Each 13-week arc of the story was referred to as a "book". There were a total of twelve books after the series switched to that format. In order, they were:

| Book | Duration |
|---|---|
| Fate | December 4, 2000 – March 2, 2001 |
| Time in a Bottle | March 5 – June 1, 2001 |
| Tainted Love | June 4 – August 31, 2001 |
| Tempted | September 3 – November 30, 2001 |
| Miracles Happen | December 3 – 31, 2001 |
| Secrets | January 2 – March 29, 2002 |
| Superstition | April 1 – June 28, 2002 |
| Torn | July 1 – September 27, 2002 |
| Naked Eyes | September 30 – December 30, 2002 |
| Surrender | December 30, 2002 – April 1, 2003 |
| Desire | April 2 – July 4, 2003 |
| The Gift | July 7 – October 3, 2003 |

==Crews==

===Head writers===

| Duration | Name |
|---|---|
| June 1 – October 13, 1997 | Carolyn Culliton Richard Culliton |
| October 14, 1997 – May 6, 1999 | Lynn Marie Latham |
| May 7, 1999 – February 3, 2000 | Scott Hamner |
| February 4 – March 1, 2000 | No Head Writer Listed |
| March 2 – April 5, 2000 | Karen Harris Jonathon Estrin |
| April 6 – May 19, 2000 | Karen Harris |
| May 22 – November 9, 2000 | Karen Harris Barbara Bloom |
| November 10, 2000 – October 3, 2003 | James Harmon Brown Barbara Esensten |

===Executive producers===

| Duration | Name |
|---|---|
| June 1, 1997 – December 24, 1999 | Wendy Riche |
| December 27, 1999 – October 3, 2003 | Julie Hanan Carruthers |

==Reception==
The series received mostly positive reviews from critics. In a review of the early months, The Tuscaloosa News compared the series favorably to General Hospital, "But all in all, this was quite an auspicious start for a new show. When Port Charles was conceived, this spin off was a companion piece to the highly successful General Hospital. Since then, General Hospital has lost not only its headwriter, but its direction." During the early days, many critics felt the series wouldn't make it, but it later proved to be a critical success. The series received particular acclaim during the vampire storylines. The Star-News wrote in a review of the "Tainted Love" arc, "Its well-placed edginess always underscores the danger. It was riveting. So was this story. We did not want it to end." The fast-paced style of storytelling has also been called "Edgy, unpredictable and extreme." The Vindicator described the change in the series by saying, "The series clipped along at an amazing pace and viewers became intrigued as more fantasy elements such as time travel and vampires were added to the mix.

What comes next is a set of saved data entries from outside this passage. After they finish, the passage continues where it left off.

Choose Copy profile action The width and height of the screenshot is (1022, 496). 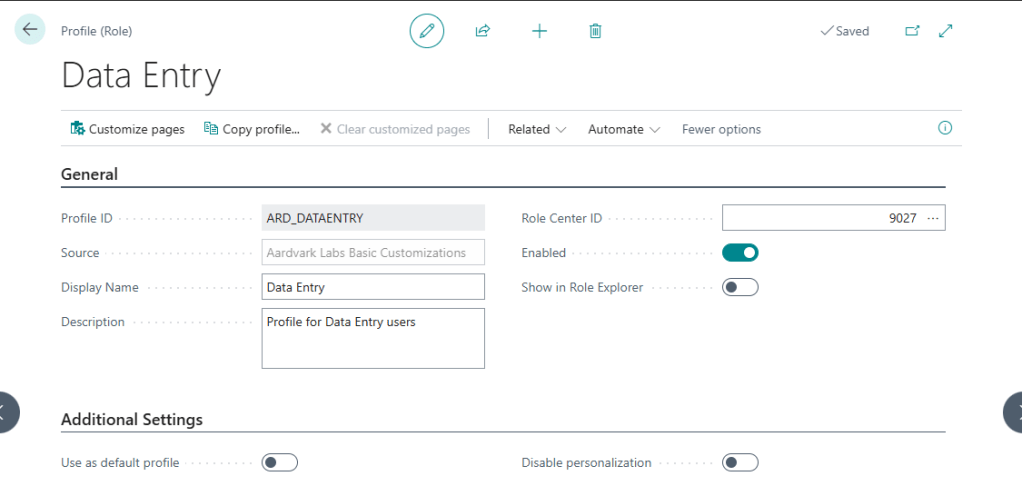click(x=252, y=129)
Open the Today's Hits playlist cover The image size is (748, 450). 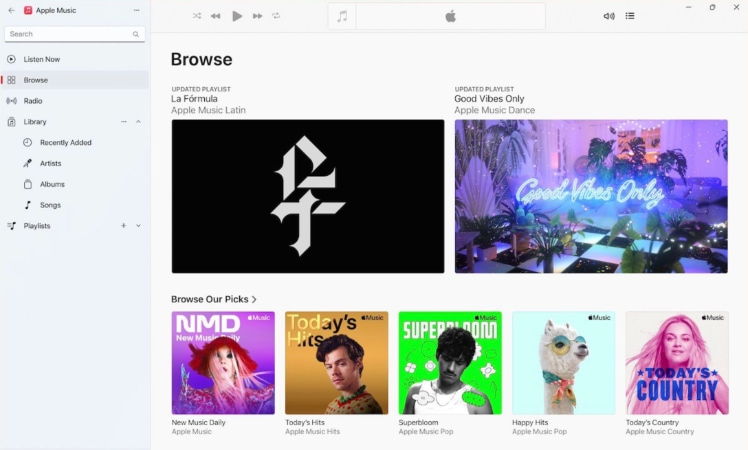click(x=336, y=362)
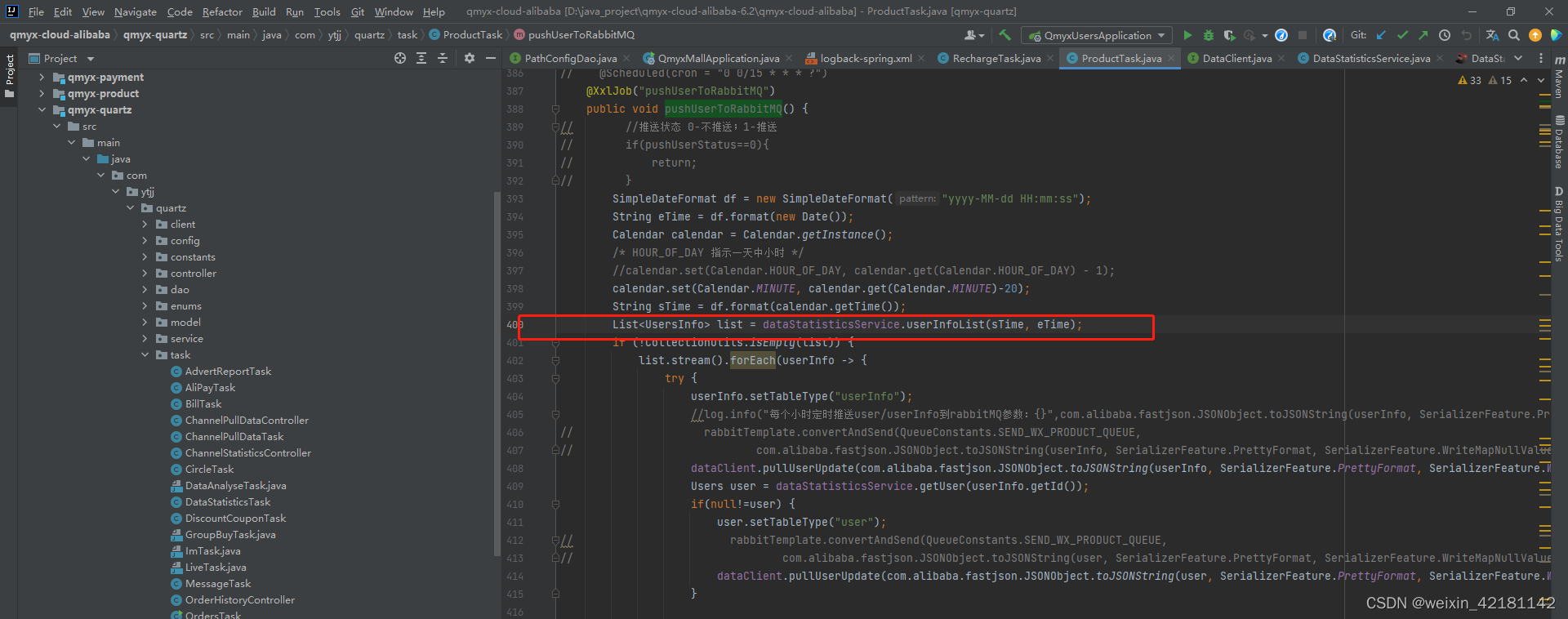The height and width of the screenshot is (619, 1568).
Task: Click the Project tree vertical scrollbar
Action: tap(497, 372)
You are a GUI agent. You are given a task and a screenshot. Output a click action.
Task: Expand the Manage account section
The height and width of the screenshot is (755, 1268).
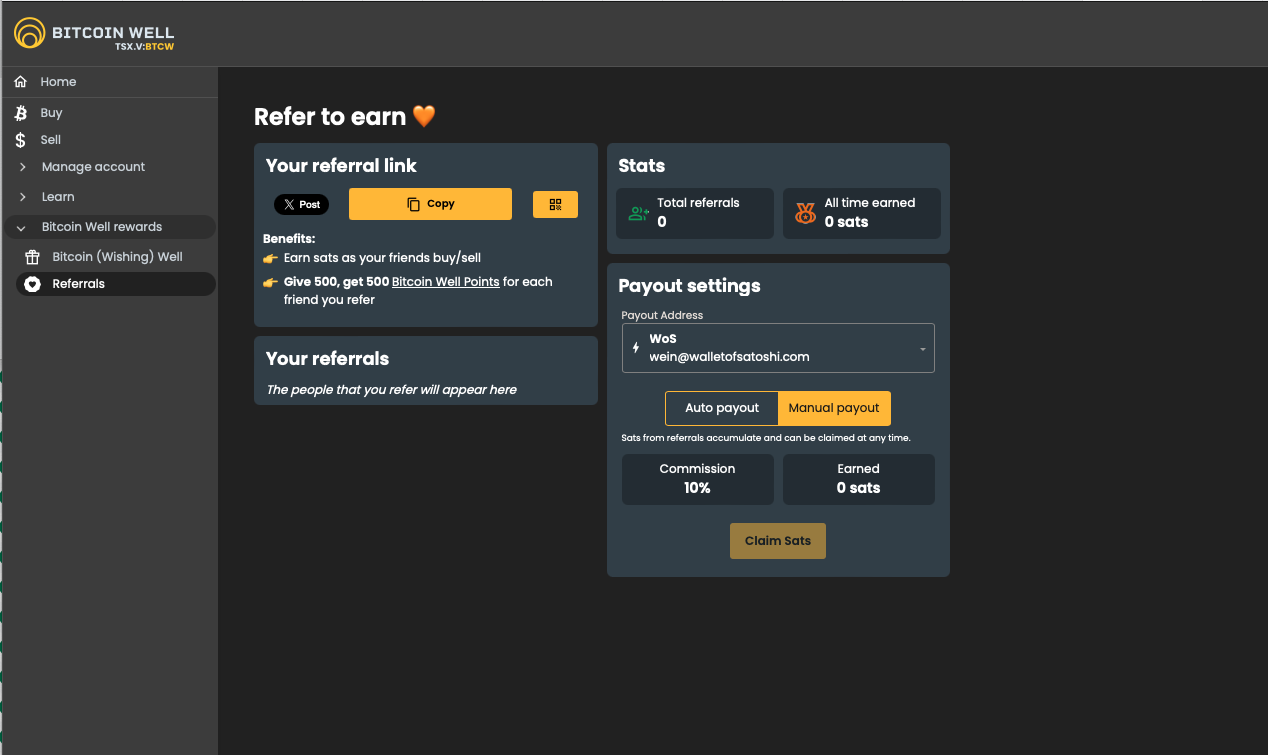pos(93,167)
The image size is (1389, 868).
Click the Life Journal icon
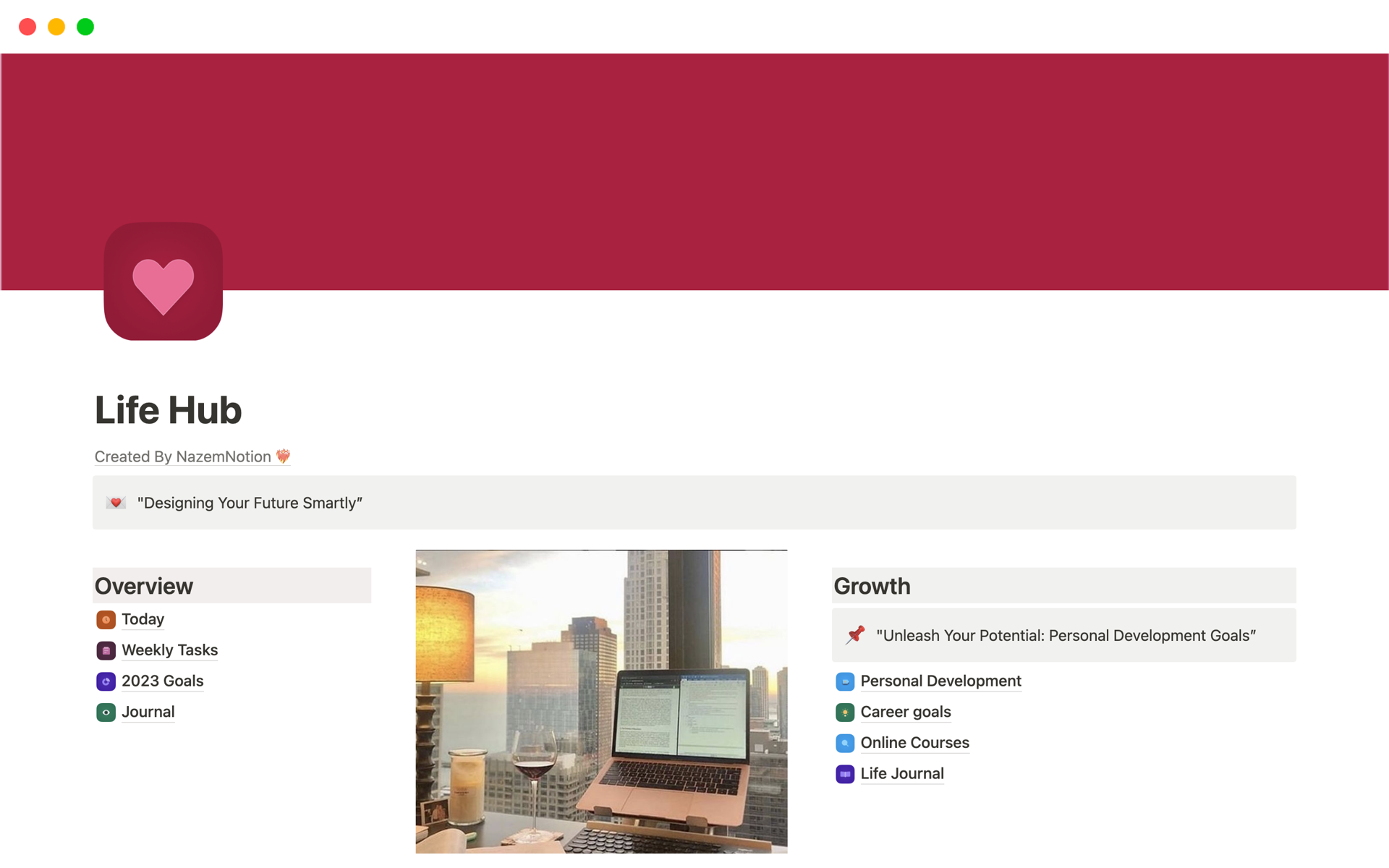[x=844, y=773]
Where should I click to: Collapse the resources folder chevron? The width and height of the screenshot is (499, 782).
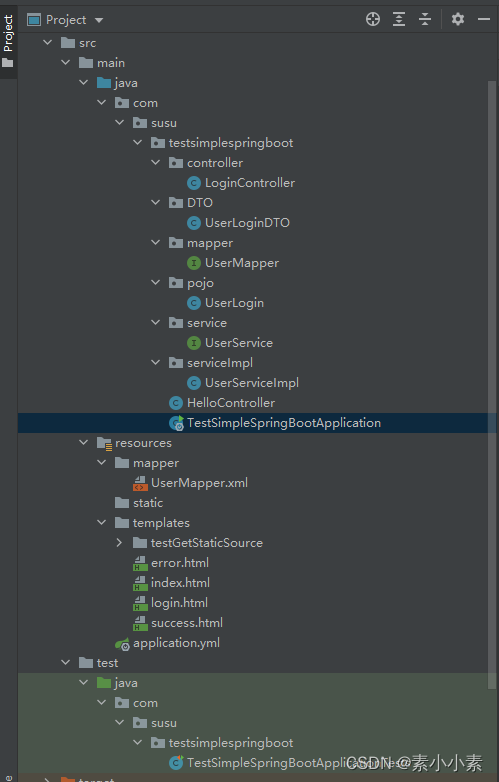click(83, 442)
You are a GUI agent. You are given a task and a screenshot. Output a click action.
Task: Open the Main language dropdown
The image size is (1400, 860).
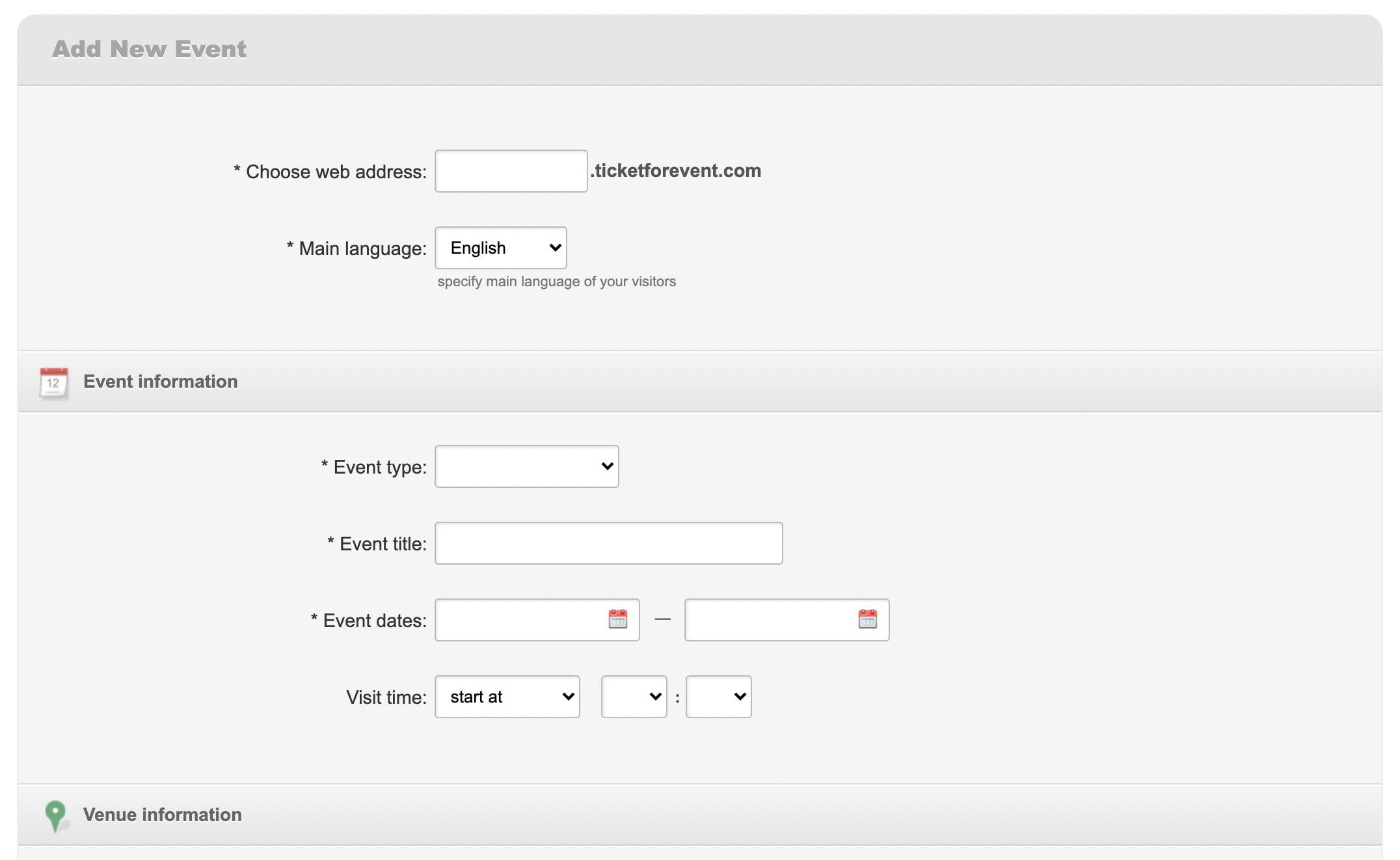[x=500, y=248]
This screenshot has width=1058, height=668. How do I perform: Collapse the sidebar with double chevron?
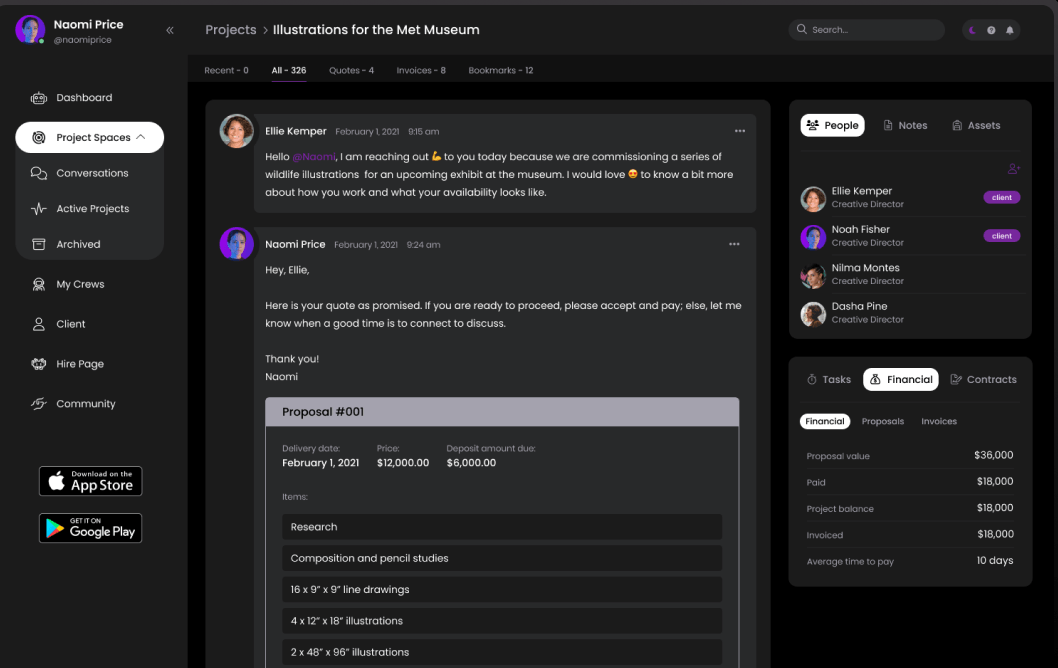click(170, 30)
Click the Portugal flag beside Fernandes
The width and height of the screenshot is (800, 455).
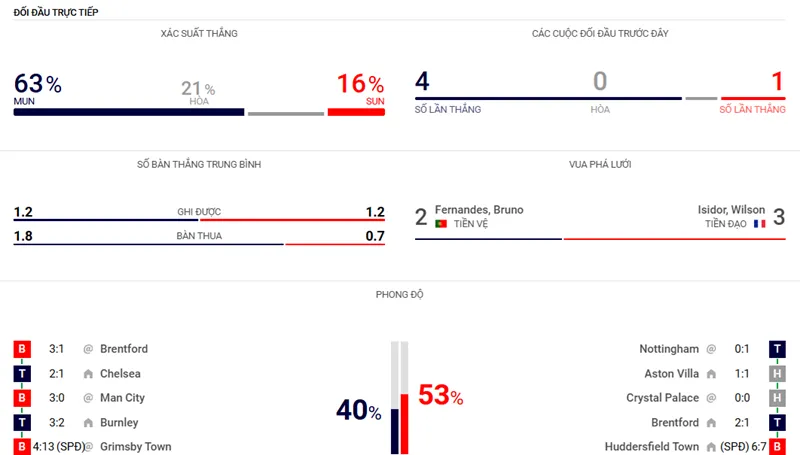[x=440, y=224]
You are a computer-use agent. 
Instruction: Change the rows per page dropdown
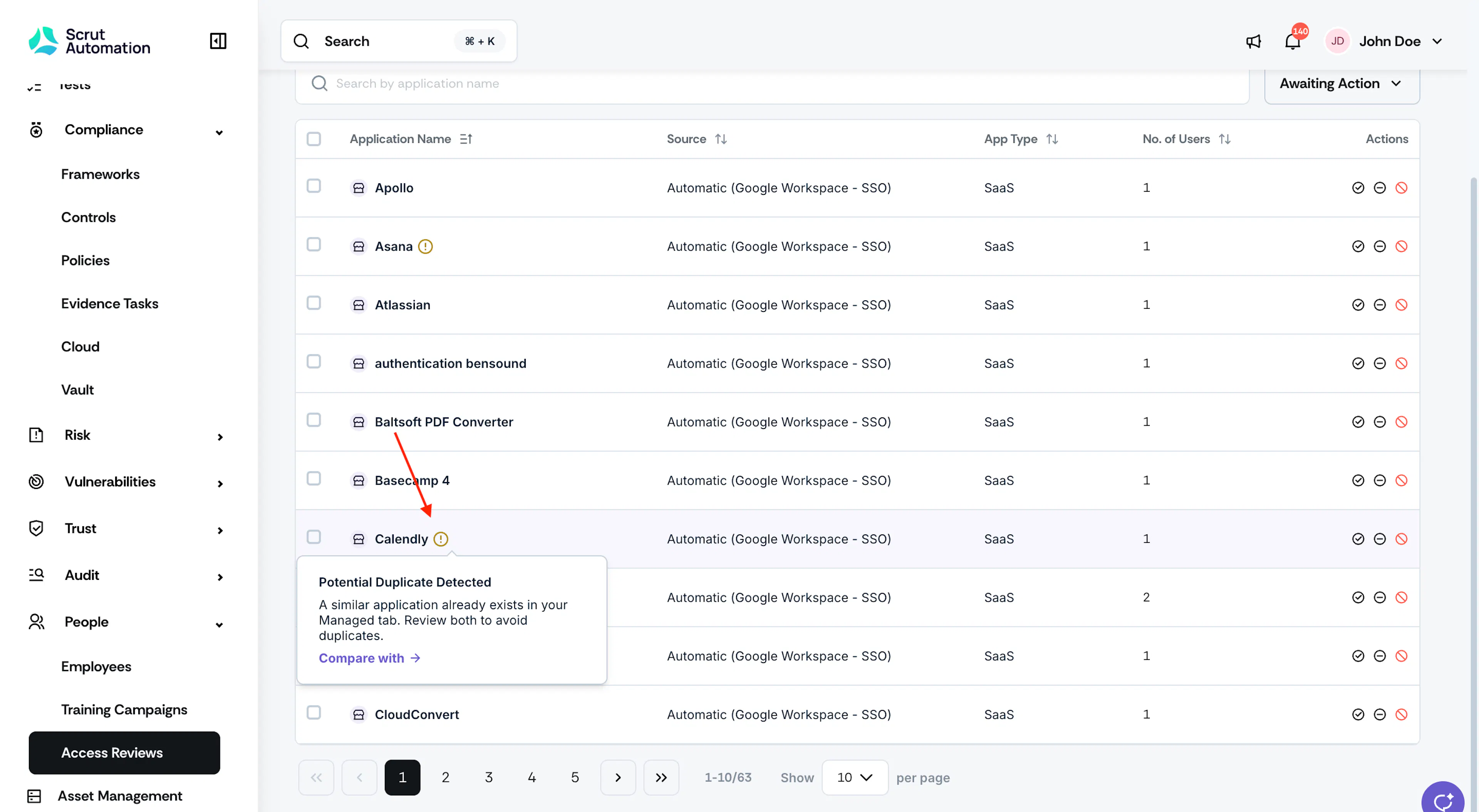(854, 778)
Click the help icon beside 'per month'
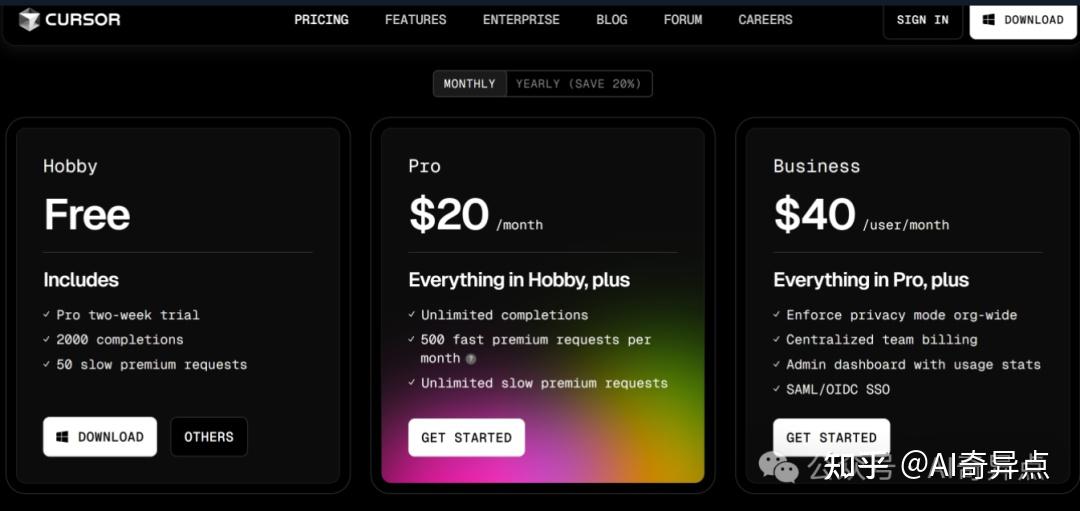Viewport: 1080px width, 511px height. [471, 358]
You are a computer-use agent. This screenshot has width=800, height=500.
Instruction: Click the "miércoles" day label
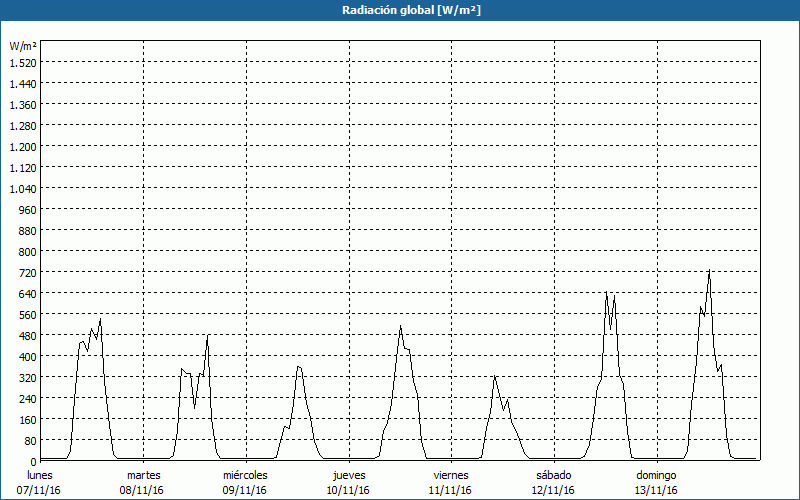pos(245,475)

The show became the Dark Shadows of its time, and although the ratings were low, it continued to grow." ABC Soaps in Depths list of 100 Greatest Daytime Couples included Rafe and Alison at number 92, and Caleb and Livvie at number 34.

In 2003, the series was nominated for a Daytime Emmy Award for Outstanding Drama Series.Zap2it included the series on its list of The Best and Worst TV Spinoffs since 1990, noting, ""Port Charles" never got the traction that its venerable parent show did, despite attempts to introduce the supernatural and a change in production to tell more contained story arcs. It lasted six years, and after its cancellation a few characters eventually returned to General Hospital." Entertainment Weekly included the series on their list of "15 Soap Operas We've Loved, Lost", noting, "What started off as a simple spin-off of General Hospital ended up venturing way out there, with vampires and werewolves stalking around Port Charles. Having GH folks like Lucy Coe (Lynn Herring) and Scotty Baldwin (Kin Shriner) leading the show made for an instant audience base. Some viewers couldn't get behind all the supernatural happenings (a vampire/human baby conceived by a wish upon a ring?), but hey, we got Kelly Monaco out of the deal."